In 2000-ern erreichte Universität die neuen Höhen. Sie wurde Mitglied der Assoziation von europäischen Universitäten, deren Business-Schule erhielt die höchste 5-jährige Akkreditierung von CEEMAN (International Managegement Development Association).

Es wurde auch mit der Restaurierung der historischen Gebäude der alten Akademie angefangen. 2008 wurde die Kirche des Heiligen Geistes und ehemaliges Wohnhaus von Frau Galschka Gulevitschivna renoviert, welches heute für das älteste Vorbild eines stadtbürgerlichen Bauwerkes in Kiew gilt.

Die Wiedergeburt der Mogila-Akademie könnte ohne Mitwirkung des Präsidenten der Akademie Herrn Vjatscheslav Brjuchovetsky kaum erfolgt haben. Dieser Mensch hat tatsächlich die Lehranstalt vom echt europäischen Niveau vom Grund aufs neu gestaltet und gegründet.  Unter anderem wurden in der Akademie schon in 1990-er die naturwissenschaftlichen Fachrichtungen eingeführt und zugleich war sie die erste Lehranstalt in der Ukraine, wo die philosophischen Disziplinen unterrichtet werden. Nach den Aussagen des Akademie-Gründers soll die Akademie ein wissenschaftliches Zentrum „für alle Zeiten“ sein und keine „Anzuchtstätte“ von Disziplinen bzw. Fächer, die in einem bestimmten Zeitraum Mode sind.  

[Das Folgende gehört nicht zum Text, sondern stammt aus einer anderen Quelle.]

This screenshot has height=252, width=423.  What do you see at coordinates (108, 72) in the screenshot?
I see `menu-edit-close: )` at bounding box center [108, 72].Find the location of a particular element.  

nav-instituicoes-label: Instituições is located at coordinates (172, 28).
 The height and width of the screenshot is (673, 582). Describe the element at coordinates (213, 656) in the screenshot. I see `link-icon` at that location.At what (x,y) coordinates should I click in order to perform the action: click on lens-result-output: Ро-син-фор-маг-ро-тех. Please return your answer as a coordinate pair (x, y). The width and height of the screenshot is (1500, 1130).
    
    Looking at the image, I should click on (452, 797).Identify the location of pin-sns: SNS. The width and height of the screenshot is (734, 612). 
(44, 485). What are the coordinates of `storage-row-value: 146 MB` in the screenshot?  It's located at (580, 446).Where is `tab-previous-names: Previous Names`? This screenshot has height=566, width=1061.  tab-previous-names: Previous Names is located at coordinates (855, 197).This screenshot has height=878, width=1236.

 Als die Lehranstalt der neuen Zeit ist Mogila-Akademie von Anfang an auf das westliche Modell der Ausbildung orientiert, schenkt eine äußerst große Aufmerksamkeit dem sog. „Universitätsmilieu“: verschiedenen Zirkeln, Konzerten, Diskussionen, Treffen mit Experten, Politikern etc. Große Bedeutung ist dem Englisch beigemessen. Ohne gute Kenntnisse in Englisch ist unmöglich in „Mogiljanka“ immatrikuliert zu werden und  nicht zuletzt deswegen, weil eine Hälfte der Bibliothekressourcen in Englisch ist. Dies bezeugt wiederholt, dass heutige Akademie die Lehranstalt eines echt westlichen Vorbildes, eine Insel des Weltausbildungssystems auf dem ukrainischen Boden ist. Schon während der Gründung der Akademie wurden deren Statut die Prinzipien  des Bologna-Prozesses zugrunde gelegt. Seit jener Zeit wird „Mogiljanka“ als eine der fortschrittlichsten Hochschulen in der Ukraine gegolten.

Vjatscheslav Brjuchovetsky leitete Kiewer Mogila-Akademie bis 2007 als zum neuen Rektor der Professor, Doktor der philologischen Wissenschaften, Herr Sergei Kvit gewählt wurde. In heutiger nicht einfacher Zeit pflegt er die alten und neuen Traditionen dieser eigenständigen ukrainischen Lehranstalt fortzusetzen und zu entwickeln.